Par conséquent, s’il y a, de nos activités, quelque fin que nous souhaitons par elle-même, et les autres seulement à cause d’elle, et si nous ne choisissons pas indéfiniment une chose en vue d’une autre (car on procéderait ainsi à l’infini, de sorte que le désir serait futile et vain), il est clair que cette fin-là ne saurait être que le bien, le Bien Suprême. En conséquence, n’est-il pas vrai que, pour la conduite de la vie, la connaissance de ce bien est d’un grand poids et que, comme des archers qui ont une cible sous les yeux, nous pourrons plus facilement atteindre le but qui convient ? S’il en est ainsi, nous devons essayer d’embrasser, tout au moins dans ses grandes lignes, la nature du Bien Suprême, et de dire de quelle science particulière ou de quelle potentialité il relève. On sera d’avis qu’il dépend de la science suprême et architectonique par excellence. Or, une telle science est manifestement la politique car c’est elle qui détermine quelles sont parmi les sciences celles qui sont nécessaires dans les cités, et quelles sortes de sciences chaque classe de citoyens doit apprendre et [1094b] jusqu’à quel point son étude sera poussée ; et nous voyons encore que même les potentialités les plus appréciées sont subordonnées à la politique par exemple la stratégie, l’économique, la rhétorique. Et puisque la politique se sert des autres sciences pratiques et qu’en outre elle légifère sur ce qu’il faut faire et sur ce dont il faut s’abstenir, la fin de cette science englobera les fins des autres sciences ; d’où il résulte que la fin de la politique sera le bien proprement humain Même si, en effet, il y a identité entre le bien de l’individu et celui de la cité, de toute façon c’est une tâche manifestement plus importante et plus parfaite d’appréhender et de sauvegarder le bien de la cité : car le bien est assurément aimable même pour un individu isolé, mais il est plus beau et plus divin appliqué à une nation ou à des cités. Voilà donc les buts de notre enquête, qui constitue une forme de politique.

Nous aurons suffisamment rempli notre tâche si nous donnons les éclaircissements que comporte la nature du sujet que nous traitons. C’est qu’en effet on ne doit pas chercher la même rigueur dans toutes les discussions indifféremment, pas plus qu’on ne l’exige dans les productions de l’art. Les choses belles et les choses justes qui sont l’objet de la politique, donnent lieu à de telles divergences et à de telles incertitudes qu’on a pu croire qu’elles existaient seulement par convention et non par nature. Une telle incertitude se présente aussi dans le cas des biens de la vie, en raison des dommages qui en découlent souvent : de fait, on a vu des gens périr par leur richesse, et d’autres périr par leur courage. On doit donc se contenter, en traitant de tels sujets et partant de tels principes, de montrer la vérité d’une façon grossière et approchée, et quand on parle de choses simplement constantes et qu’on part de principes également constants, on ne peut aboutir qu’à des conclusions de même genre. C’est donc dans le même esprit que devront être accueillies les diverses vues que nous émettons. Car il convient à un homme cultivé de ne chercher la rigueur pour chaque genre de choses que dans la mesure où la nature du sujet l’admet : il est évidemment à peu près aussi absurde d’accepter d’un mathématicien des raisonnements probables que d’exiger d’un rhéteur des démonstrations proprement dites.

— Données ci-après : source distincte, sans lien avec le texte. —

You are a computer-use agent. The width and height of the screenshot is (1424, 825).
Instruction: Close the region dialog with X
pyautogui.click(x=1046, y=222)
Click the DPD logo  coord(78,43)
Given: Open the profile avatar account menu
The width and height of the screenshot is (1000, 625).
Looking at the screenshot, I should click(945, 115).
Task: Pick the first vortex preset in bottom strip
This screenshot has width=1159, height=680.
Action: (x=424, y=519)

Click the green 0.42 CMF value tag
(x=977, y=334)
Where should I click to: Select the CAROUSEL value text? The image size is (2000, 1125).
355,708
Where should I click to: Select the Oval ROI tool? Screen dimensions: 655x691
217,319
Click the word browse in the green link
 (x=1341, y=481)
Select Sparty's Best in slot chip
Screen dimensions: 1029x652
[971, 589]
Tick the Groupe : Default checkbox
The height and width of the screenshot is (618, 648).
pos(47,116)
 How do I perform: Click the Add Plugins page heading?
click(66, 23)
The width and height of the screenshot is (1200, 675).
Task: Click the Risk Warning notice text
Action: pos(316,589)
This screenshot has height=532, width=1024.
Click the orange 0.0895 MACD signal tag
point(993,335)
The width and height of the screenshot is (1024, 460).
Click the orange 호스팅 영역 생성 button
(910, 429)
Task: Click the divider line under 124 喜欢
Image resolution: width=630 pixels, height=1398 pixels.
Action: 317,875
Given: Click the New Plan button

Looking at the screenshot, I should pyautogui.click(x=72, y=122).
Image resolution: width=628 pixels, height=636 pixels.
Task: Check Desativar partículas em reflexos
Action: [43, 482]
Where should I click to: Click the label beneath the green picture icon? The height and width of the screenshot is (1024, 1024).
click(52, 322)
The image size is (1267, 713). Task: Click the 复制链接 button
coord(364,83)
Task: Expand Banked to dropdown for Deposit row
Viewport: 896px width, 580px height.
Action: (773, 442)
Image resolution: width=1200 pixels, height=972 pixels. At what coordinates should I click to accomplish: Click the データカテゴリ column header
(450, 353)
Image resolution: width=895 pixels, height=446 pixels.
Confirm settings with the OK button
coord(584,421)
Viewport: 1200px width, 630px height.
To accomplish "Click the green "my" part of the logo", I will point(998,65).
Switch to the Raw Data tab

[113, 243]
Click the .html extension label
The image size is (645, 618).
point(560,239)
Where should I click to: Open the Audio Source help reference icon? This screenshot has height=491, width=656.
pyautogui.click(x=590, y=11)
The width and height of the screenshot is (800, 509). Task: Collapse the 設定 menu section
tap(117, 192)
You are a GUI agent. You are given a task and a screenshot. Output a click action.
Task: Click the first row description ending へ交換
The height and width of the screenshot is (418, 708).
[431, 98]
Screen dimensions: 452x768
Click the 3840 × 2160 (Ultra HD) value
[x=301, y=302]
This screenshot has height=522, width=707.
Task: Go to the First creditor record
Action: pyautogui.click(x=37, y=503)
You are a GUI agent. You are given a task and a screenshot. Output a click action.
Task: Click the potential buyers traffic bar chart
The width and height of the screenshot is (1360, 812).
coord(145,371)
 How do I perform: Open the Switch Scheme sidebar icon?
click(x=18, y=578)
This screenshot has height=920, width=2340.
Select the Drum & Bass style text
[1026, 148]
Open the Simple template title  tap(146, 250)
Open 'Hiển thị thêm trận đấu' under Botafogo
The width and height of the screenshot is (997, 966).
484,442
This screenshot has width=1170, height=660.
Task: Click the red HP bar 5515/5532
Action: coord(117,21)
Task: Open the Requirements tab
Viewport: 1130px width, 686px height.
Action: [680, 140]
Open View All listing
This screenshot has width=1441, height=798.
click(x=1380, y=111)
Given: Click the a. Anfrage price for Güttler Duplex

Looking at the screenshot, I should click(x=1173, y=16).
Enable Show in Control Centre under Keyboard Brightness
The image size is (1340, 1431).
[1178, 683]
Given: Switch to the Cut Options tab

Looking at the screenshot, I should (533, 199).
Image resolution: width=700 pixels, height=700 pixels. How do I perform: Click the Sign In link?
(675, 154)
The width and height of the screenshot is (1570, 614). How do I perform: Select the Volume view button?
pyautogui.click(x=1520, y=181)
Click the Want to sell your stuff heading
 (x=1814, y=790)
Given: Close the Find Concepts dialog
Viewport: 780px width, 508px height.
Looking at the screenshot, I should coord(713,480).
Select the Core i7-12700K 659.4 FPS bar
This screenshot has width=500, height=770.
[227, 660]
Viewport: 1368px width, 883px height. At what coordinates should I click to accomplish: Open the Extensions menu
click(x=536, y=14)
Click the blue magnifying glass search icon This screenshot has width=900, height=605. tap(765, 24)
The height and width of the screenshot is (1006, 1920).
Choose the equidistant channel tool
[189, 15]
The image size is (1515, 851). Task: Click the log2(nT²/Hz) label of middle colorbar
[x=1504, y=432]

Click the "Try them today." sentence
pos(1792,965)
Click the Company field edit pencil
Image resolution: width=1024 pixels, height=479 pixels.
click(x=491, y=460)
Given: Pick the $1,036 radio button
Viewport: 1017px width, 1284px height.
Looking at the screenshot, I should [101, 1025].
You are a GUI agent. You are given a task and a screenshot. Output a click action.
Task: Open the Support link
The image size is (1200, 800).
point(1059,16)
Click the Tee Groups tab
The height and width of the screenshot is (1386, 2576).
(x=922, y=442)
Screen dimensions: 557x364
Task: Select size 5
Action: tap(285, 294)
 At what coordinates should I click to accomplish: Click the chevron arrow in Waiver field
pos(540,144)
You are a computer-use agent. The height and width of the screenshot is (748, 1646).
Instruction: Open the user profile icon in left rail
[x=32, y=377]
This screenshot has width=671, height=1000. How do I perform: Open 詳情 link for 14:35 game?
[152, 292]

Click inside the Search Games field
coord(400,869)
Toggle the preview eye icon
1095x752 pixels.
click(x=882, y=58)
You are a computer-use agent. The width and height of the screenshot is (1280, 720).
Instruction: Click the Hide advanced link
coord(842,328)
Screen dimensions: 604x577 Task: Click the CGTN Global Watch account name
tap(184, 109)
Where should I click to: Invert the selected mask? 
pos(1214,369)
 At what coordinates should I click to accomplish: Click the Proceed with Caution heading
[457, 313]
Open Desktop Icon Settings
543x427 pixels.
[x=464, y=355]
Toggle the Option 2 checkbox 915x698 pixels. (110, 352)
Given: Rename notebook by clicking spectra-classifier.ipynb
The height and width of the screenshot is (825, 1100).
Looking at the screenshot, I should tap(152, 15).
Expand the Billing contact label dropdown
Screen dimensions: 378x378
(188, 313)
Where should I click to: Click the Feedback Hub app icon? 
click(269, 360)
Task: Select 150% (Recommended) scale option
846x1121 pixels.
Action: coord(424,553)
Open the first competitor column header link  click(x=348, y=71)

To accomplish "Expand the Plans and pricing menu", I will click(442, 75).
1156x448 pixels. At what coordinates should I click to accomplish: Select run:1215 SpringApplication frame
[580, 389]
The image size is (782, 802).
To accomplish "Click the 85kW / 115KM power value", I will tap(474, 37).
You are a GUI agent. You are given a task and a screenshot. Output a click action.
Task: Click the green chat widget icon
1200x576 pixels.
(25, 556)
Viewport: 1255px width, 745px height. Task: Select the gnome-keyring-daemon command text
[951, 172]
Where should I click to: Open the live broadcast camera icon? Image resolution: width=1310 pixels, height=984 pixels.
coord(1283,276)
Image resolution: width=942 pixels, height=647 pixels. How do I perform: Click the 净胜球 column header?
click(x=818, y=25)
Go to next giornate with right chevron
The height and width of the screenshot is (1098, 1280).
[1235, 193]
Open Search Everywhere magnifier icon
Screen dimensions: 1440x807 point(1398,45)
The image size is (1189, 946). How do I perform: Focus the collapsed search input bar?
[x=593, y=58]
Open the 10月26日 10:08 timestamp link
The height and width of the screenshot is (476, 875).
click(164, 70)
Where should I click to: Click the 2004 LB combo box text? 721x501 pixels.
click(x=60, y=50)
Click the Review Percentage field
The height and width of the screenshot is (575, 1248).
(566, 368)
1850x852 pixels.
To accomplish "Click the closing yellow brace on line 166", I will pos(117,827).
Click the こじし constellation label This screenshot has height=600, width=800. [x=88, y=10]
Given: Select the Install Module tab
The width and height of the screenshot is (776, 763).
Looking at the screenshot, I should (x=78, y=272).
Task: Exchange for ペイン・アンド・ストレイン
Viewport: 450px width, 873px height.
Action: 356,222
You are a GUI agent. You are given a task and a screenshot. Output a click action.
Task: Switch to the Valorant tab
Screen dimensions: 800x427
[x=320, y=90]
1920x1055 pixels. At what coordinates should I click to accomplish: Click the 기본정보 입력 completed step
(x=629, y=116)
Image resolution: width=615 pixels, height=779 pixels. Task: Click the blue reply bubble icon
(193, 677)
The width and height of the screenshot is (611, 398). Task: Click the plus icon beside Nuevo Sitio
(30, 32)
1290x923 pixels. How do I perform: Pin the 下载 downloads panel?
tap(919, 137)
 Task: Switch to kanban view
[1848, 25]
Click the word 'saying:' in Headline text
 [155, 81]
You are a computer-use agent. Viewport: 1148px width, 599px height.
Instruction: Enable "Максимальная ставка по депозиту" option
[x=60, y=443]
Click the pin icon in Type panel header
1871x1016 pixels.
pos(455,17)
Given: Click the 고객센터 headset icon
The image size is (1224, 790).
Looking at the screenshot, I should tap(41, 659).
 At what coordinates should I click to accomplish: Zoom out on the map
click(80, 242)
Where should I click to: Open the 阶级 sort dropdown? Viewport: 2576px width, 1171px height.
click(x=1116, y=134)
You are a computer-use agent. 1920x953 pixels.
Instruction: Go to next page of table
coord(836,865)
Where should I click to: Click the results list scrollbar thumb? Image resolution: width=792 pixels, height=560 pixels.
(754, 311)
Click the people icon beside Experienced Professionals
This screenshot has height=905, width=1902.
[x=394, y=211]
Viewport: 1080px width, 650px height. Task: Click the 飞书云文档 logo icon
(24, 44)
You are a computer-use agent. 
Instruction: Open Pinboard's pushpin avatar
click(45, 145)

D’autre part, chacun juge correctement de ce qu’il connaît ; [1095a] et en ce domaine il est bon juge. Conséquemment, dans un domaine déterminé, celui juge bien qui a reçu une éducation appropriée, tandis que, dans une matière excluant toute spécialisation, le bon juge est celui qui a reçu une culture générale. Aussi, le jeune homme n’est pas un auditeur bien propre à des leçons de politique, car il n’a aucune expérience des choses de la vie, qui sont pourtant le point de départ et l’objet des raisonnements de cette science. De plus, étant enclin à suivre ses passions, il ne retirera de cette étude rien d’utile ni de profitable, puisque la politique a pour fin non pas la connaissance mais l’action. Peu importe, du reste, qu’on soit jeune par l’âge ou jeune par le caractère ; l’insuffisance à cet égard n’est pas une question de temps, mais elle est due au fait qu’on vit au gré de ses passions et qu’on s’élance à la poursuite de tout ce qu’on voit. Pour des écervelés de cette sorte, la connaissance ne sert à rien, pas plus que pour les intempérants ; au contraire, pour ceux dont les désirs et les actes sont conformes à la raison, le savoir en ces matières sera pour eux d’un grand profit.

Chapitre 2

En ce qui regarde l’auditeur ainsi que la manière dont notre enseignement doit être reçu et l’objet que nous nous proposons de traiter, toutes ces propos doivent constituer une introduction suffisante.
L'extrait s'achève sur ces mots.